Starting from a group of 19,993 twins from Finland who have been studied since 1975, the authors gathered data from the 2,957 overweight participants who remained after they had excluded people with pre-existing disease, and those with missing data. These twins had been asked in 1975 if they intended to lose weight, and then had information on weight collected in 1981. Information on mortality was then collected over the next 18 years; the authors then analyzed mortality in relation to intention to lose weight and actual weight change.

In total, 268 people died. When the results were analyzed, the surprising finding was that people who intended to lose weight, and who did so, had a somewhat higher mortality than those who intended to lose weight but whose weight remained stable, or went up.

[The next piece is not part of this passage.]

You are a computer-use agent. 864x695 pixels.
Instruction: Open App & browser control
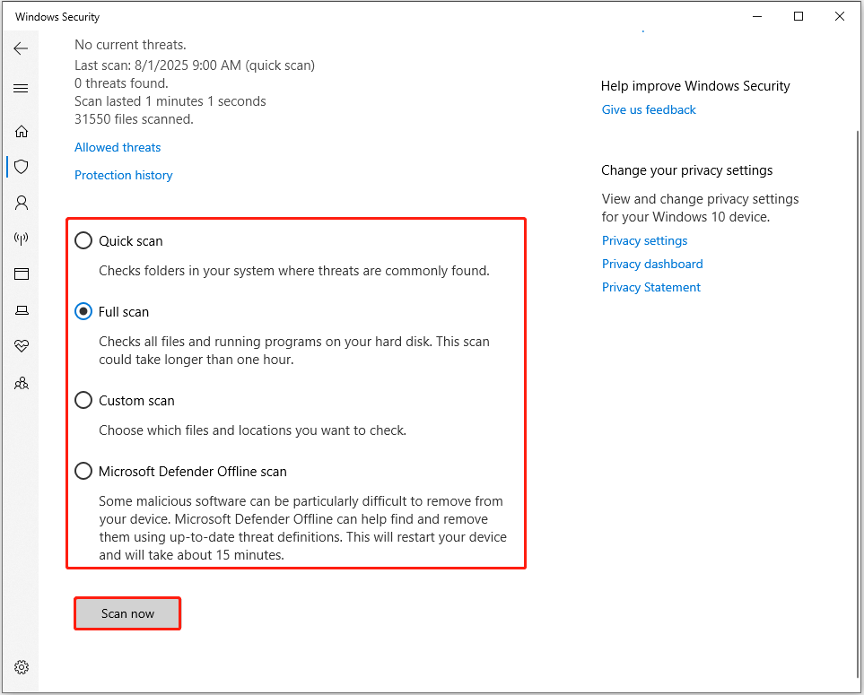(21, 274)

People who intended to lose weight, and who did so, also had a slightly higher mortality than those who did not intend to lose weight and whose weight was stable.

The problems with such a study are outlined in an accompanying Perspective (DOI: 10.1371/journal.pmed.002018) by Meir Stampfer from Harvard School of Public Health, and there is no doubt that these results seem counterintuitive. Some readers may take away the idea from this paper that overweight people should not be advised to lose weight, but Stampfer cautions against that interpretation. Perhaps the safest interpretation of these results is that by the time adults are overweight, the health benefits of losing weight are not clear-cut. If there is one message therefore that should be taken from the paper it is this: in order to prevent the associated health effects of obesity, preventing obesity, especially in childhood, should be an overriding public health priority.

The study leaves us with the question of how intentional weight loss could lead to excess mortality. The authors suggest that this could be due to the unavoidable loss of lean body mass, which according to several other studies may increase mortality, and which may outweigh the beneficial effects of losing fat mass in healthy individuals. The authors therefore conclude that “the long-term effects of weight loss are complex, and they may be composed of oppositely operating effects with net results reflecting the balance between these effects.”